**TASK GOAL:** Lay out the lines of the rows below as a JSON list of strings, with one string per line. Leave out any blank lines.

(Data for locating words and elements)
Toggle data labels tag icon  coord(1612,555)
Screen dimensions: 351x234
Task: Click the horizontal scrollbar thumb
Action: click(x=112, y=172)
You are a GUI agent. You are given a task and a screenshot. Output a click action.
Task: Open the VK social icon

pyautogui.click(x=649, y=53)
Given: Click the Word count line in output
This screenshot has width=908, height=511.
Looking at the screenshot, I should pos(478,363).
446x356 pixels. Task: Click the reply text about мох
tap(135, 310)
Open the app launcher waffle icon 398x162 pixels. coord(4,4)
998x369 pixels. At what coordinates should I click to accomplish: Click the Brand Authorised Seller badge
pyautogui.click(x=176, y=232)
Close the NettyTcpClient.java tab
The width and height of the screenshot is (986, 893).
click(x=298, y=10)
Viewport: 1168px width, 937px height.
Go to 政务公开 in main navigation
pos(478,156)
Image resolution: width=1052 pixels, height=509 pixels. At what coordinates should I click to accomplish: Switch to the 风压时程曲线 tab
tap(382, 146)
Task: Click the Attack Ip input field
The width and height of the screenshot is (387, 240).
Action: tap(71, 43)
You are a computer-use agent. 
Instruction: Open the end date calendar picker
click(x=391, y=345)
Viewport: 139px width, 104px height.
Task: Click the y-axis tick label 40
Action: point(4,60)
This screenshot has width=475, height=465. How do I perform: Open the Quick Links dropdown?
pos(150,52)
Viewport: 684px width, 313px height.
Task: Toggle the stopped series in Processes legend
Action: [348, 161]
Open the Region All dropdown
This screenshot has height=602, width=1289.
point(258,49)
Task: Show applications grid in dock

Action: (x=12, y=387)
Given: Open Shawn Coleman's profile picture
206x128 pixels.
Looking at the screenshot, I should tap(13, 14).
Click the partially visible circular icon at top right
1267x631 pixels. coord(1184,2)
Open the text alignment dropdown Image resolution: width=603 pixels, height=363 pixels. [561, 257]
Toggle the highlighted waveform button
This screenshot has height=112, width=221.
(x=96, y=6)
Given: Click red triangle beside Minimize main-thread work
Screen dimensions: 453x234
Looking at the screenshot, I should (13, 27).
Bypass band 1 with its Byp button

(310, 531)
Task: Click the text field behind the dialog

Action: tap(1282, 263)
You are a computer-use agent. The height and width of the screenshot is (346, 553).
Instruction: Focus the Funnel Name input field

**TASK OUTPUT:**
[
  "Toggle data labels tag icon  coord(1612,555)",
  "Screen dimensions: 351x234",
  "Task: Click the horizontal scrollbar thumb",
  "Action: click(x=112, y=172)",
  "You are a GUI agent. You are given a task and a screenshot. Output a click action.",
  "Task: Open the VK social icon",
  "pyautogui.click(x=649, y=53)",
  "Given: Click the Word count line in output",
  "This screenshot has width=908, height=511.",
  "Looking at the screenshot, I should pos(478,363).",
  "446x356 pixels. Task: Click the reply text about мох",
  "tap(135, 310)",
  "Open the app launcher waffle icon 398x162 pixels. coord(4,4)",
  "998x369 pixels. At what coordinates should I click to accomplish: Click the Brand Authorised Seller badge",
  "pyautogui.click(x=176, y=232)",
  "Close the NettyTcpClient.java tab",
  "The width and height of the screenshot is (986, 893).",
  "click(x=298, y=10)",
  "Viewport: 1168px width, 937px height.",
  "Go to 政务公开 in main navigation",
  "pos(478,156)",
  "Image resolution: width=1052 pixels, height=509 pixels. At what coordinates should I click to accomplish: Switch to the 风压时程曲线 tab",
  "tap(382, 146)",
  "Task: Click the Attack Ip input field",
  "The width and height of the screenshot is (387, 240).",
  "Action: tap(71, 43)",
  "You are a computer-use agent. ",
  "Instruction: Open the end date calendar picker",
  "click(x=391, y=345)",
  "Viewport: 139px width, 104px height.",
  "Task: Click the y-axis tick label 40",
  "Action: point(4,60)",
  "This screenshot has width=475, height=465. How do I perform: Open the Quick Links dropdown?",
  "pos(150,52)",
  "Viewport: 684px width, 313px height.",
  "Task: Toggle the stopped series in Processes legend",
  "Action: [348, 161]",
  "Open the Region All dropdown",
  "This screenshot has height=602, width=1289.",
  "point(258,49)",
  "Task: Show applications grid in dock",
  "Action: (x=12, y=387)",
  "Given: Open Shawn Coleman's profile picture",
  "206x128 pixels.",
  "Looking at the screenshot, I should tap(13, 14).",
  "Click the partially visible circular icon at top right",
  "1267x631 pixels. coord(1184,2)",
  "Open the text alignment dropdown Image resolution: width=603 pixels, height=363 pixels. [561, 257]",
  "Toggle the highlighted waveform button",
  "This screenshot has height=112, width=221.",
  "(x=96, y=6)",
  "Given: Click red triangle beside Minimize main-thread work",
  "Screen dimensions: 453x234",
  "Looking at the screenshot, I should (13, 27).",
  "Bypass band 1 with its Byp button",
  "(310, 531)",
  "Task: Click the text field behind the dialog",
  "Action: tap(1282, 263)",
  "You are a computer-use agent. The height and width of the screenshot is (346, 553).",
  "Instruction: Focus the Funnel Name input field"
]